Coming to China? - Some Comparisons of American and Chinese Cultures
Some Differences Between China and the US
I have always told my friends that there are so many things that are different between China and the US that you could write a book on it. But when it comes right down to it, an article seems to fit the bill a lot better because you can get to the point without minute analysis. One thing that strikes the visitor to China from the US is the lack of guns. There are no guns as far as I can see. No rifles for hunting in and around the cities, no handguns for protection or target practice, and no guns for crime. Violent crime or crime utilizing guns in China is almost non-existent. There is very little arable land for hunting; it is almost always used for farming or some other peaceful activity. You don’t need guns for protection here because no one else has them except the police and the army. Those who violate gun laws in China are harshly treated, and rightfully so. There are no plea bargains or reduced sentences for gun violations.

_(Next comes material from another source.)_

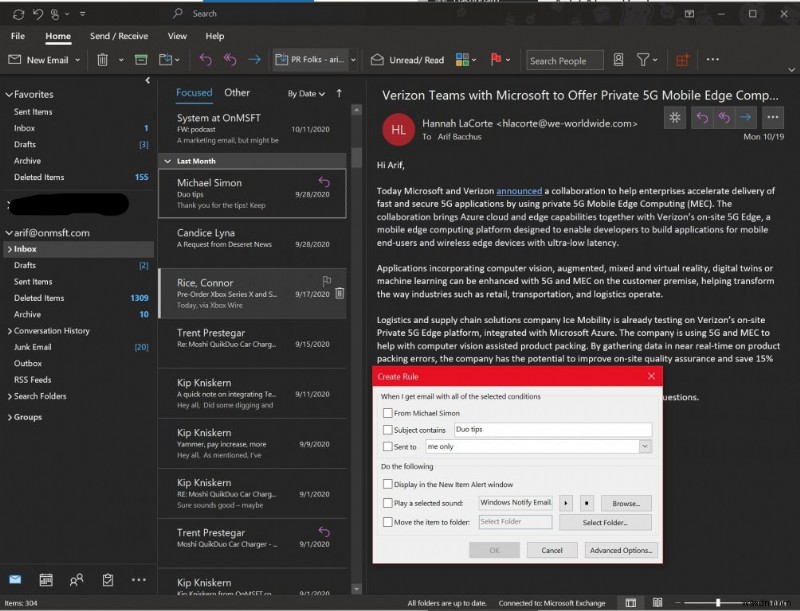The height and width of the screenshot is (611, 800).
Task: Switch to the Other inbox tab
Action: coord(237,92)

In many cases, the death penalty is imposed for crimes that in the US would be given much less severe sentences. The vast majority of population of China is fine with the severe sentences for gun-related crimes. They are proud of their harmonious and well-ordered society, and severe laws regarding possession or use of guns keeps it that way.
The US, on the other hand, enjoys misinterpreting the second amendment to the constitution which allows citizens to bear arms, but, of course, even a high school student knows that this refers to the right to form a militia to defend yourself (something that is no longer needed by the average citizen because we have massive armies and national reserves). It does not guarantee guns for hunting, target practice or collection. Are these activities worth the high level of crime we have in every American city? I think not. Whatever happened to majority rule? If Americans on the internet were allowed to vote on the issue, I guarantee you that all guns would be outlawed just like China does. So in that instance, the gun lobby of America overrides the so-called democratic process. Chinese consider the US a violent, gun-dependent environment which is very dangerous to live in, but they forego the violence in America to attempt to make as much money there as they can. They recognize that America is a good place to get an education for their children, but they often fear for the safety of their children while they are being educated in America.
Let’s move from guns to meat. America has far better meat than China and lots more of it. The beef and chicken in China is of an inferior quality and is often sold without refrigeration or a freezer. The Chinese like to explain this away by saying they like their beef and chicken (as well as their pork and fish) fresh because they prepare the meat the same day for a fresh meal. For the most part, this is true. Many Chinese purchase their meats early in the morning in the massive market places all over the country, prepare their meals with them for lunch and or supper and there is no problem with that. The problem comes in when the suppliers do not refrigerate the meats properly or do not sell their entire inventories in one day. Meats of all kinds are sometimes left out on tables for over twenty-four hours to be sold the next morning to unsuspecting customers. Many of the meat merchants cannot afford refrigerators or freezers for their meats and there is very little inspection or law enforcement in food protection within China. Of course, violators are dealt with harshly if they are found to cause any health problem for the public. Some are even executed such as those responsible for the death of babies drinking their tainted powdered milk. There are no tears shed for those who violate the public trust in this matter in China. In the US, these same criminals would, at worst, be handed a first-offense sentence in our overly-indulgent court system. Again, if you tallied votes from American citizens on this issue, I am sure they with agree with their Chinese counterparts for the most severe penalties, but the lawyer lobby in the US would lose several clients that way, so they make sure that the lawyers and the courts control justice and not the citizens of the country. It is fairly dubious that the constitution intended that to happen, either.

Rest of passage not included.